Na polanie postanowiliśmy zrobić piknik (były nawet naleśniki!) i najedzeni ruszyliśmy w dalszą wędrówkę żółtym szlakiem w kierunku Czaszki (554 m n.p.m.). W tym punkcie skręciliśmy w niebieską ścieżkę, która prowadziła nas już wzdłuż największych atrakcji Rudaw Janowickich, czyli Skalnego Mostu, czy labiryntu Starościńskich Skał (fantastycznych do forsowania, obskakiwania i pozowania do zdjęć!). Po drodze zaliczyliśmy sporo punktów widokowych, z których podziwialiśmy soczystą zieleń w różnych odcieniach (to była naprawdę prawdziwa feeria barw, wbrew opinii Kuby, który widział tam po prostu zielony 😉).
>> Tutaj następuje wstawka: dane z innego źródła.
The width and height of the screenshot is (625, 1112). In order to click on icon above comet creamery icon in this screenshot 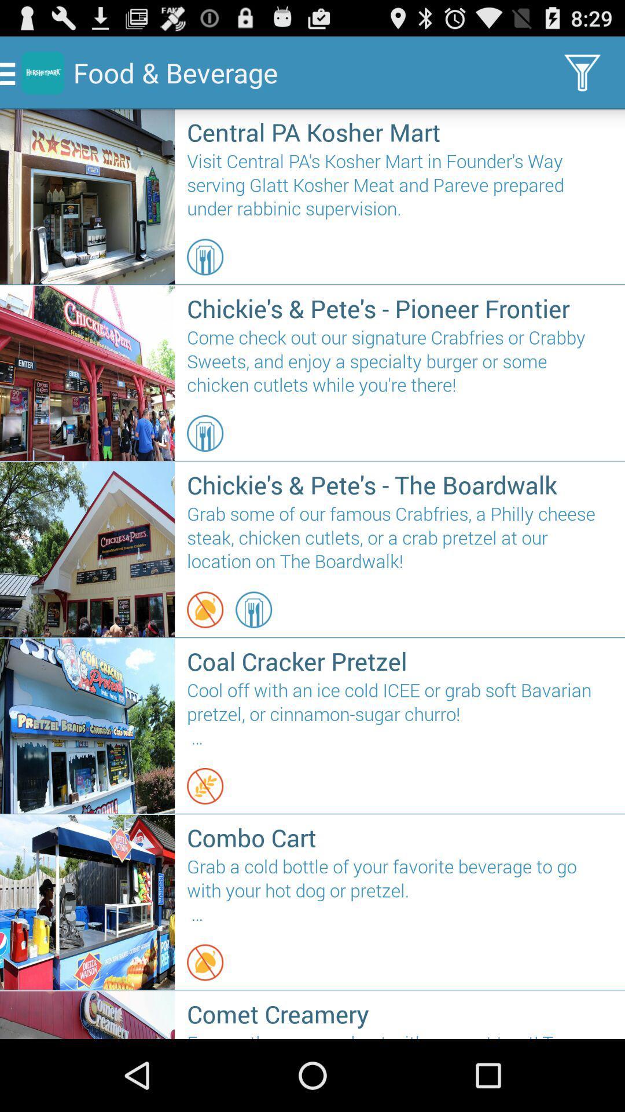, I will do `click(204, 962)`.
Rudawy Janowickie - gdzieś na szlaku

Rudawy Janowickie - Skalny Most

Rudawy Janowickie - widok na feerię barw ;)

Rudawy Janowickie - Starościńskie Skały - "Tuli-tuli skałę!"

Rudawy Janowickie - widok ze Starościńskich Skał

Rudawy Janowickie - Starościńskie Skały

Rudawy Janowickie i piękne panoramy

Z ROZDROŻA POD LWIĄ GÓRĄ W STRONĘ SZWAJCARKI

Podążając wciąż niebieskim szlakiem przeszliśmy przez Rozdroże pod Lwią Górą (573 m n.p.m.), a później przez Rozdroże pod Jańską Górą i w ten sposób doszliśmy do parkingu na Przełęczy Karpnickiej. Tam znaleźliśmy drogę do schroniska Szwajcarka, w którym przetestowaliśmy lokalną kuchnię – szczególnie polecamy pyszny kapuśniak i pierogi!
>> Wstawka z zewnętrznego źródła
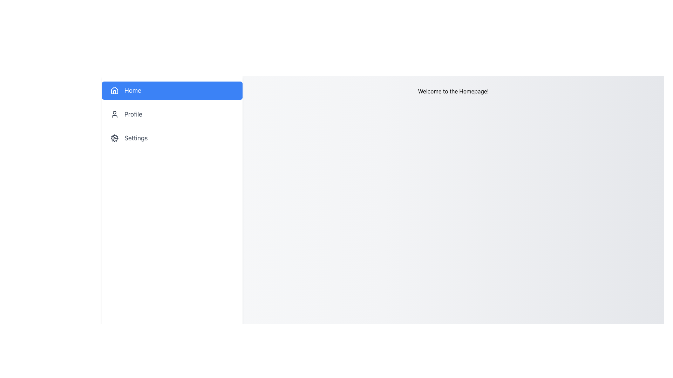  What do you see at coordinates (172, 117) in the screenshot?
I see `the 'Profile' option in the Navigation menu to trigger the focus effect` at bounding box center [172, 117].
Schronisko PTTK Szwajcarka - Rudawy Janowickie

ZDOBYWAMY CYCE RUDAW!

Najedzeni ruszyliśmy w kierunku Sokolika i Krzyżnej Góry. Wspinaczka na nie jest krótka, ale trasa ta jest dość stroma, więc można się lekko zasapać. Zaliczyliśmy oba szczyty, podziwiając piękne panoramy – żółte plamy rzepaku charakterystyczne dla tej pory roku pięknie ożywiały zielony krajobraz. Okazało się, że Rudawy Janowickie są świetnym miejscem dla wielbicieli wspinaczek. Na Sokoliku mieliśmy okazję obserwować trening kilku osób – wyglądało to naprawdę zachęcająco 😊

Rudawy Janowickie - widok z Krzyżnej Góry

Rudawy Janowickie - Sokolik

UKONTENTOWANI I ZMĘCZENI WRACAMY DO AUTA

Z Sokolika zeszliśmy z powrotem do Szwajcarki i tam wybraliśmy żółty szlak w dół. Przy osiedlu domków zeszliśmy ze szlaku i skręciliśmy w drogę w kierunku Janowic Wielkich i pozostawionego tam auta (ten odcinek naszej trasy, ze względu na brak szlaku turystycznego, nie jest ujęty na poniższej mapie).
Po zacnej dawce kilometrów i całym dniu skakania po skałkach ukontentowani (i naprawdę zmęczeni!) wróciliśmy do Wrocławia. Po raz kolejny Rudawy Janowickie pięknie mnie ugościły i pokazały się od najlepszej strony!